Bullet-proof Chris Craft

Ruis, the head Boatamalan, tells me that they use Kevlar and 1708 fiberglass bi-axial on the bottoms of Weaver Boatworks’ multi-million dollar sportfish boats. Apparently, the manager at Weaver took a sample of their bottom layup to the shooting range and set it up as a target. Later analysis showed that .308 rounds would penetrate two layers of fiberglass, but they could not pass through one layer of 1708 over Kevlar. The ‘glass layer was damaged, but the Kevlar stopped the bullet.

OK, I’ve been informed that “bullet-proof” is the incorrect term, since a modern .50 caliber machine gun might (with some effort) breach the fabric. Bullet-resistant Chris Craft is apparently the preferred term.

That’s still pretty freakin’ kewl! 😉

Wetting out the 1708 bi-axial fiberglass.

Once a big fiberglass job like this begins, everybody has to move fast until it’s over.
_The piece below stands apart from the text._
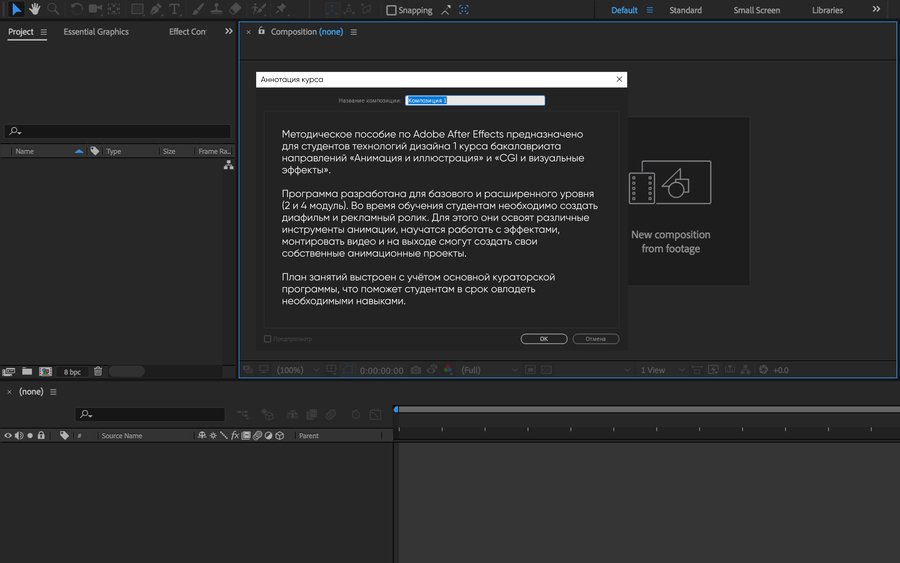900x563 pixels.
Task: Click the trash icon in the Project panel
Action: [x=98, y=371]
Unfortunately, I was unable to take pictures after this because I was the official epoxy mixer. We went through 20 half-gallon batches that day.
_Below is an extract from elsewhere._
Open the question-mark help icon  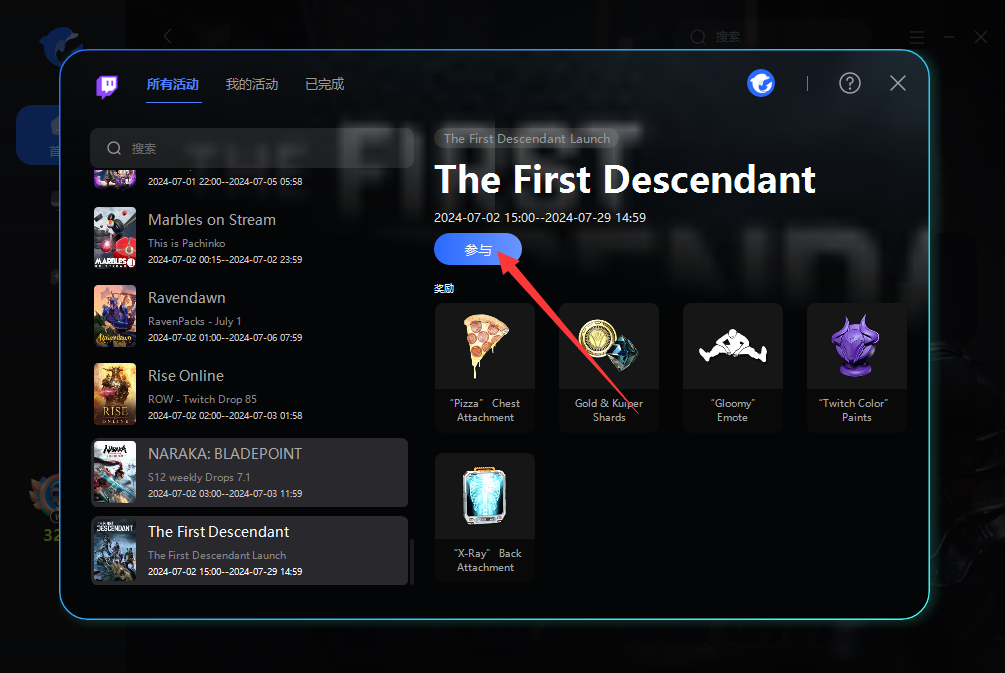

After putting the 1708 biaxial layer down all the way to the bow seat, we cut more Kevlar and 1708 and applied it to the base of the windshield. By the time that was done, the epoxy in the hatch area had set up.

Time for fairing compound!

US Composites 635 epoxy + 3m Microballoons + Cabosil (5:4 ratio) = world’s best fairing compound.

After the FRP layer was done, I continued mixing resin for the fairing compound.

Since we’re using the same epoxy for the FRP layup as the fairing compound, chemical compatibility is perfect and so is the chemical bond between layers. When we sand the fairing compound layer and apply more compound to the low spots, we won’t break the fibers that give the FRP layer strength. This approach is also less labor intensive than applying the FRP then sanding it to apply fairing compound.

My secret resin makin’ lair. What a dusty, sticky mess!

Frosted goodness.

The evil cracks and weak spots from the original FRP layup are forever entombed…in modern epoxy, Kevlar, fiberglass and glass microballoons.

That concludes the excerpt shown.